Based on the guidance provided by the ICO (UK) at https://ico.org.uk/for-organisations/guide-to-pecr/guidance-on-the-use-of-cookies-and-similar-technologies/how-do-we-comply-with-the-cookie-rules/#comply12

Depending on the circumstances, particularly the design of your consent mechanism and the wording you use in the information you provide, it is also likely that predetermining non-essential cookies could be considered as ‘nudge behaviour’ – ie, you are influencing the user to take a particular course of action. 

A consent mechanism that emphasises ‘agree’ or ‘allow’ over ‘reject’ or ‘block’ represents a non-compliant approach, as the online service is influencing users towards the ‘accept’ option.

A consent mechanism that doesn’t allow a user to make a choice would also be non-compliant, even where the controls are located in a ‘more information’ section.

Also based on the guidance provided by the CNIL (FR) with an excerpt translated below. See https://www.cnil.fr/sites/default/files/atoms/files/recommandation-cookies-et-autres-traceurs.pdf for the full document.

  1. The data controller must offer users both the possibility of accepting and refusing read and/or write operations with the same degree of simplicity.

  2. The Commission therefore strongly recommends that the mechanism for expressing a refusal to consent to read and/or write operations should be accessible on the same screen and with the same degree of ease as the mechanism for expressing consent. Indeed, it believes that consent collection interfaces that require a single click to consent to tracing while several actions are required to "set up" a refusal to consent present, in most cases, the risk of biasing the user's choice, who wishes to be able to view the site or use the application quickly.

For example, at the first level of information, users may have a choice between two buttons presented at the same level and in the same format, with "accept all" and "refuse all", "allow" and "prohibit", or "consent" and "do not consent", or other equivalent and sufficiently clear wording, respectively. The Commission considers that this modality constitutes a simple and clear means of enabling the user to express his refusal as easily as his consent.

Figure 4 - The user can choose between an "accept all" and a "refuse all" button presented at the same level and in the same format.

Screenshot of the new reference implementation with the changes made as part of this pull request:

Screenshot of modified reference implementation

MathRobin commented 3 years ago

Please, if this PR is good, merge it. I ask it to you as the developer of browser extension Never-Consent.

Just a quick reminder, next April 1st 2021 (in three days so), french CNIL consider that

Sources:

  1. The data controller must offer users both the possibility of accepting and refusing read and/or write operations with the same degree of simplicity.

So all your users will be eligible to legal proceedings.

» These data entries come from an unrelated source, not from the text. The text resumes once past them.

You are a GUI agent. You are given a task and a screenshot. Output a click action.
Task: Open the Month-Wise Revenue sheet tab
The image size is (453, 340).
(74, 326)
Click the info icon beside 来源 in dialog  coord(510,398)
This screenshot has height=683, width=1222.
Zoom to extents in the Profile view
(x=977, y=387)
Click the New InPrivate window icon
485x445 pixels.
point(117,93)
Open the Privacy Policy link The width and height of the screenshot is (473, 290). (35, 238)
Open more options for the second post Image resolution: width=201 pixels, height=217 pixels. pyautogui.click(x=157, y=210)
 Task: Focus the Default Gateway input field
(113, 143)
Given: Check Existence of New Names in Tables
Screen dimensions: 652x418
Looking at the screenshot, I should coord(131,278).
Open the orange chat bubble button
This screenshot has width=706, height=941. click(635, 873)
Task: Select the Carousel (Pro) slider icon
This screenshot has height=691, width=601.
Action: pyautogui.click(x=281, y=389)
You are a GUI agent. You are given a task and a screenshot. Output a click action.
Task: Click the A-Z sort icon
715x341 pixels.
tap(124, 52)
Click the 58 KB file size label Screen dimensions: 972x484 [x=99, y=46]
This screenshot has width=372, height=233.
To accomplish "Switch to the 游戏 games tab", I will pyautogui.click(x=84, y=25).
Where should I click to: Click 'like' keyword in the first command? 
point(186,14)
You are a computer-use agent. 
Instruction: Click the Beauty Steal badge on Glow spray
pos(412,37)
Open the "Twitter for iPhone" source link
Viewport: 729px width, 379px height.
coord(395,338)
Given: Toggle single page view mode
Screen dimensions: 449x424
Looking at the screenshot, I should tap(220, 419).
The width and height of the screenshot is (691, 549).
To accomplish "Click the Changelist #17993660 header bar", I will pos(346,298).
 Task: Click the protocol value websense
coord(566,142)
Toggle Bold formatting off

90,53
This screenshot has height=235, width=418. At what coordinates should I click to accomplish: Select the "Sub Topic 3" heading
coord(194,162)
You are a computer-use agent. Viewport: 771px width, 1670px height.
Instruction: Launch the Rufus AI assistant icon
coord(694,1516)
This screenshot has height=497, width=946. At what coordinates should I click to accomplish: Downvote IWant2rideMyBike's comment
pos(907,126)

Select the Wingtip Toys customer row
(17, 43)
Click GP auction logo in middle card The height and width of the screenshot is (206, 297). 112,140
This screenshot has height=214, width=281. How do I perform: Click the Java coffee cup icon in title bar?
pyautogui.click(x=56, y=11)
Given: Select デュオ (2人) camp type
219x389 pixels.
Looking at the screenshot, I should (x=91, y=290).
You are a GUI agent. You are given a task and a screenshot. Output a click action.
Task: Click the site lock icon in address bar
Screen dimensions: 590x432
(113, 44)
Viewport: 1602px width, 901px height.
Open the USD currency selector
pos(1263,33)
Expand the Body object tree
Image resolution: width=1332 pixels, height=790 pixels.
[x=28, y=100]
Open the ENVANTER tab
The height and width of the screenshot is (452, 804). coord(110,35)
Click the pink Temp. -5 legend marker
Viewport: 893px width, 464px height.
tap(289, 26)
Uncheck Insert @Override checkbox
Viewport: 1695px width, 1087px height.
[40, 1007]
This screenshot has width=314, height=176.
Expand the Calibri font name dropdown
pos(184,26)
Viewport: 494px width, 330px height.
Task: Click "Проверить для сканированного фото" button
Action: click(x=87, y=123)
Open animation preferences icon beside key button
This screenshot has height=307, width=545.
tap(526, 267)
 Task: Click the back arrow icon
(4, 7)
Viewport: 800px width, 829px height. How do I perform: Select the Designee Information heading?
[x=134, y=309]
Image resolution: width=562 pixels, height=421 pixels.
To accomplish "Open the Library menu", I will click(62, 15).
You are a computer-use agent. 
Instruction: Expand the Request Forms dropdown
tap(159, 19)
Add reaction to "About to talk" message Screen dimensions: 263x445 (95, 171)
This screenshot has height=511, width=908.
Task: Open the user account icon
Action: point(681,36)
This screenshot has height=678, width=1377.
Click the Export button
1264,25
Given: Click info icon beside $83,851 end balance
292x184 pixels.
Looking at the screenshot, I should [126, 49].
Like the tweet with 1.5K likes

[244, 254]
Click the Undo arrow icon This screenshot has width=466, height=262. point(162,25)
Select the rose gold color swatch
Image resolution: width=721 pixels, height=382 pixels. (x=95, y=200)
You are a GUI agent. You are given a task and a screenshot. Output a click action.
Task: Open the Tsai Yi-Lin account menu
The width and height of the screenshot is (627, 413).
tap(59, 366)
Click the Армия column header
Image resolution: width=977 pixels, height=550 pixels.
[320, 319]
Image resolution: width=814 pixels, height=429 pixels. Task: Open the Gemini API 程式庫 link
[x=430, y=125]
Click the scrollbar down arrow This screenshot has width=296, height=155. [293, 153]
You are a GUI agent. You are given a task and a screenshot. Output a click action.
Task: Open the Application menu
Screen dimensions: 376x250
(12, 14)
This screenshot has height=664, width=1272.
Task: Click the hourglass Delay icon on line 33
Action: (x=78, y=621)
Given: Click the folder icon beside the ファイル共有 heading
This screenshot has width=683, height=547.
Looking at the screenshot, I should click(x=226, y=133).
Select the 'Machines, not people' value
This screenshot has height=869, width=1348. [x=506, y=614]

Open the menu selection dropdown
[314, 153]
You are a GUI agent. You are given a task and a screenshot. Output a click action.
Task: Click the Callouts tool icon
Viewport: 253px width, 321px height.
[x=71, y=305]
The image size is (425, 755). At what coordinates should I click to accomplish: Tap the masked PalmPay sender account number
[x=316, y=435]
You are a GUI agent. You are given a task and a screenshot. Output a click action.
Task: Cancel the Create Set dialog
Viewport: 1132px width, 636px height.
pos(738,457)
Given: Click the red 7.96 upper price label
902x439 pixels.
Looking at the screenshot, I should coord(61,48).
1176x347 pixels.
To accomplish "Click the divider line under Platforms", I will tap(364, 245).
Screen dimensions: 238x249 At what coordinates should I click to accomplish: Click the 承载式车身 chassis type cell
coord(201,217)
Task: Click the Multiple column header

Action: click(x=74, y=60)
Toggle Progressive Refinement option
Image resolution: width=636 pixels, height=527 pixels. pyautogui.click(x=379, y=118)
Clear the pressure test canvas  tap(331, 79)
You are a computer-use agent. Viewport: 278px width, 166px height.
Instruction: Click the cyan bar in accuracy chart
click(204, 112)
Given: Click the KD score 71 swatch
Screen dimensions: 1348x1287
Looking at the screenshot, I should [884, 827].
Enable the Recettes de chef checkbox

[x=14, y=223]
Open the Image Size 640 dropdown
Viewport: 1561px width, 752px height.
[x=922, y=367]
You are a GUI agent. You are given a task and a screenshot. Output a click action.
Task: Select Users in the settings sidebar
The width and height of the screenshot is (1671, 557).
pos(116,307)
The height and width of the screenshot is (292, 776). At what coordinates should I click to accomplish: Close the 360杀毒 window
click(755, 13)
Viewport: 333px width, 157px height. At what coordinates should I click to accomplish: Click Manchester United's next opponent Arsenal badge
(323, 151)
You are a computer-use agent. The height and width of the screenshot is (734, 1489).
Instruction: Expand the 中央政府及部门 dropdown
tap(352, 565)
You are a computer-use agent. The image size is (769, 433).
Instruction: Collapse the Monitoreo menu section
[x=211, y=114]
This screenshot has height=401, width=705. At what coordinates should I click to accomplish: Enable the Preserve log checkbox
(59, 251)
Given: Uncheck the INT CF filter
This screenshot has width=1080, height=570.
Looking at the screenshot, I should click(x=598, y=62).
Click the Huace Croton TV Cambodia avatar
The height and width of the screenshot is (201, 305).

Have fun^^

antoine-g commented 2 years ago

It seems that the reference UI implementation has been removed from the repository and left to be implemented by the CMP providers, shifting this way the liability to be compliant with the regulations.

Today, the French regulator has fined both Google and Facebook for the absence of top level rejection option as part of the implementation of their consent screens. See https://www.cnil.fr/en/cookies-cnil-fines-google-total-150-million-euros-and-facebook-60-million-euros-non-compliance.

A comment, update or status post to this pull request from the maintainers would have been appreciated given that it has been opened more than a year ago.

MathRobin commented 2 years ago

You hope that people will be honest? They work for marketing. Off course they will not be trustful.